Register by January 15th, to save $700! Early Early Bird ends in:

Best Practices When Migrating To and From Boomi DataHub (Part One)

by Boomi
Published Jan 27, 2021

I’m an integration specialist at Solita Oy, an IT service management company, and a Boomi implementation partner. Our team was given the task of migrating master data from one Boomi DataHub cloud to another Boomi DataHub cloud location. Migrating data is often a complex task, and every platform and tool provides its own challenges. DataHub has its own quirks that are good to know when performing migrations.

During the migration process we encountered a number of these challenges and found solutions. Now we want to share our lessons learned and best practices so others might benefit.

What is Boomi DataHub, and Why Does it Matter?

Boomi DataHub is a versatile master data management (MDM) solution that is part of the Boomi AtomSphere Platform. It enables a quick and intuitive way to manage, monitor and configure master data. This, combined with Boomi Integration within the AtomSphere Platform, provides a unified solution for maintaining the data between surrounding systems.

Background

Our team was handling a Boomi DataHub instance with two repositories and multiple thousand golden records. Due to a strategy to consolidate data in preferred geographical locations, our customer wanted to relocate the data and functionality to another Boomi DataHub cloud.

We approached Boomi for the possibility of migrating the data in the background but unfortunately there weren’t any ready-made solutions available. There are ways for backing up and restoring data within a singular cloud environment, but migrating from one cloud to another, even within the Boomi AtomSphere environment, was a new challenge.

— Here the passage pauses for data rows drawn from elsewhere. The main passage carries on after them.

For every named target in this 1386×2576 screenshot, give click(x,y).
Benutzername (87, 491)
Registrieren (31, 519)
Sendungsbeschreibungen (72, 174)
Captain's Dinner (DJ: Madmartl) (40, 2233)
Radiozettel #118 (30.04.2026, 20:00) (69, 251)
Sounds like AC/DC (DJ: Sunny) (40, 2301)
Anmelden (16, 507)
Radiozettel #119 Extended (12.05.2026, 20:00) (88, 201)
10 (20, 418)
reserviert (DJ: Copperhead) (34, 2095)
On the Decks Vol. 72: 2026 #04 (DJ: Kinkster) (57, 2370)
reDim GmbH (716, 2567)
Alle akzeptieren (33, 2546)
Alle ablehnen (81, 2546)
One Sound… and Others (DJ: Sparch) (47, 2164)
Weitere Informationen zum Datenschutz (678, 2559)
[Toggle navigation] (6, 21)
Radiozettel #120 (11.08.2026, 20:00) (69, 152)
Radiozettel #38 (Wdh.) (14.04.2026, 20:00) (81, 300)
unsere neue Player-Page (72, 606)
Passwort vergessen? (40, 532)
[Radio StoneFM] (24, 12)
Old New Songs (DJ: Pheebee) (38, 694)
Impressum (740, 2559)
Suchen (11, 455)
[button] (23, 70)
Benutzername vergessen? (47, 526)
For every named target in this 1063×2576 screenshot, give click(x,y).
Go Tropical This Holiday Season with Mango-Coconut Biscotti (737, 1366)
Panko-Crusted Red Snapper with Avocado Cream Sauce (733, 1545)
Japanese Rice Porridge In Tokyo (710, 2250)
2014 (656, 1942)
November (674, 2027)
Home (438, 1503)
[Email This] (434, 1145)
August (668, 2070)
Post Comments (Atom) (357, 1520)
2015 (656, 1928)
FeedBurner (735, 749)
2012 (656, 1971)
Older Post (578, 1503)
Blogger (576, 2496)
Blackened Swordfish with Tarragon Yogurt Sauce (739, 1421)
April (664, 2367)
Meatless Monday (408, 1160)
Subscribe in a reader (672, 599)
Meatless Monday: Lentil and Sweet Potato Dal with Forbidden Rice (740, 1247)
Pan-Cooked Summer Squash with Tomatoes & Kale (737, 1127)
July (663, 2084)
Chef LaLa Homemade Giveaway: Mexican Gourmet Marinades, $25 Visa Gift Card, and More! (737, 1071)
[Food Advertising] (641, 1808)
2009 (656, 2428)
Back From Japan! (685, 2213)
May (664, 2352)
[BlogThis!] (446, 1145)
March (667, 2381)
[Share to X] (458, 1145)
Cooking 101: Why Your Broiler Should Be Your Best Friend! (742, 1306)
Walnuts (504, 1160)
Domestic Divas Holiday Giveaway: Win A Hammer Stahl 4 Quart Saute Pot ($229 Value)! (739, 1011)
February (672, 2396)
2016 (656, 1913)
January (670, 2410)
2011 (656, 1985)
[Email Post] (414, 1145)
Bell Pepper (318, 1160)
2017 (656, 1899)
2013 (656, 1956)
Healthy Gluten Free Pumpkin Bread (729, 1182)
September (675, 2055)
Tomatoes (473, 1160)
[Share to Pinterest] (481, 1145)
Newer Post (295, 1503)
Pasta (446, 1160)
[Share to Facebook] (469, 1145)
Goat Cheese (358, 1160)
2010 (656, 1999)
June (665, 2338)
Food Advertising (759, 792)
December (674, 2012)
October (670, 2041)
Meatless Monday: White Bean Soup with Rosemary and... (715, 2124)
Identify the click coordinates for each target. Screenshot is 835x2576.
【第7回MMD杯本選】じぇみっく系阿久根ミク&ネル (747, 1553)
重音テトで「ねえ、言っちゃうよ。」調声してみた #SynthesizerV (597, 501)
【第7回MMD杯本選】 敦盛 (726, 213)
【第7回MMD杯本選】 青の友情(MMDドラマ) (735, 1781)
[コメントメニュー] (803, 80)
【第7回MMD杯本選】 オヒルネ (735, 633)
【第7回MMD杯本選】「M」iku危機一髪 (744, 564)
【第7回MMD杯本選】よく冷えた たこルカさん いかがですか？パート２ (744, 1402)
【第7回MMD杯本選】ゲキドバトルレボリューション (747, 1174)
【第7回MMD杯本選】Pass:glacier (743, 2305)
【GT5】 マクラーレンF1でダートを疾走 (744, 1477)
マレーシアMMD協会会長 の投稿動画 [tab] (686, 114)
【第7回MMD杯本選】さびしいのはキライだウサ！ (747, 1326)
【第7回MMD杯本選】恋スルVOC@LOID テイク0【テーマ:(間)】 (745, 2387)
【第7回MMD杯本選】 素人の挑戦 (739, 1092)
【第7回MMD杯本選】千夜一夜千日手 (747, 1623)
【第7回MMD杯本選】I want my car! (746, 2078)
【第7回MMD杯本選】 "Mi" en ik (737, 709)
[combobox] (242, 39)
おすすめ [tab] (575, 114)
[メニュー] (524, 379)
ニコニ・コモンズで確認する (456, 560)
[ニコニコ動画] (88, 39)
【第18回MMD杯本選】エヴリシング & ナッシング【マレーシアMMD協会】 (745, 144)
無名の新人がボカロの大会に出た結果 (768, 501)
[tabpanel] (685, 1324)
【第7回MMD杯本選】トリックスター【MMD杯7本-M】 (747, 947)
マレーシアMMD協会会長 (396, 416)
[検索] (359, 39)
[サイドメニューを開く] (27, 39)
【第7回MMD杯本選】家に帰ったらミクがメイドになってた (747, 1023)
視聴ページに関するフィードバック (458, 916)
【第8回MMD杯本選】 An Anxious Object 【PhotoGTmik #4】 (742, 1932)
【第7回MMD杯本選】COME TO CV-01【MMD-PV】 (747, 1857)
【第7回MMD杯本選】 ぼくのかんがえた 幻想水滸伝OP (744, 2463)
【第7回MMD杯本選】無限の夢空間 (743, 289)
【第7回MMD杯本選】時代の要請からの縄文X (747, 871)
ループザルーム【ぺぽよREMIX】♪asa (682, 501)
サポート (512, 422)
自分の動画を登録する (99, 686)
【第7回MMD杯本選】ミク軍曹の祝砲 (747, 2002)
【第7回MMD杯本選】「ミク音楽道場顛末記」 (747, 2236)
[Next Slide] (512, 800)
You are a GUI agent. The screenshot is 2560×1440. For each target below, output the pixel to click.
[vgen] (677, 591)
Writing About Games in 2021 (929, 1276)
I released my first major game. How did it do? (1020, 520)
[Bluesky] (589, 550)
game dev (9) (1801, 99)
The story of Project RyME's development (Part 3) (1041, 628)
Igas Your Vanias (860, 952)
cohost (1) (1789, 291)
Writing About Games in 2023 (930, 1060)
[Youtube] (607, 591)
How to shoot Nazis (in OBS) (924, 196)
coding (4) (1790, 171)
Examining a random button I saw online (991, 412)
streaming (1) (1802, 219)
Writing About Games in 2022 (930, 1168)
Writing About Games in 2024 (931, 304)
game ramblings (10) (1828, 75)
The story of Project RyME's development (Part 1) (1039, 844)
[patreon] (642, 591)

The MDM implementation style in use in our case followed the coexistence model, where multiple databases and systems containing master data must coexist. This caused additional complexity due to the distributed fashion of governance and importance of maintaining which systems have contributed to the golden records data.

As no ready-made solutions were available, we decided to find our own way and solution to the issue. During this process we discovered multiple things that don’t work, and some things that do work.

Things To Consider Before Migration

Prepare your integration processes

We found that transferring a DataHub production environment was not feasible in a single go, as any errors during the migration might cause issues within production.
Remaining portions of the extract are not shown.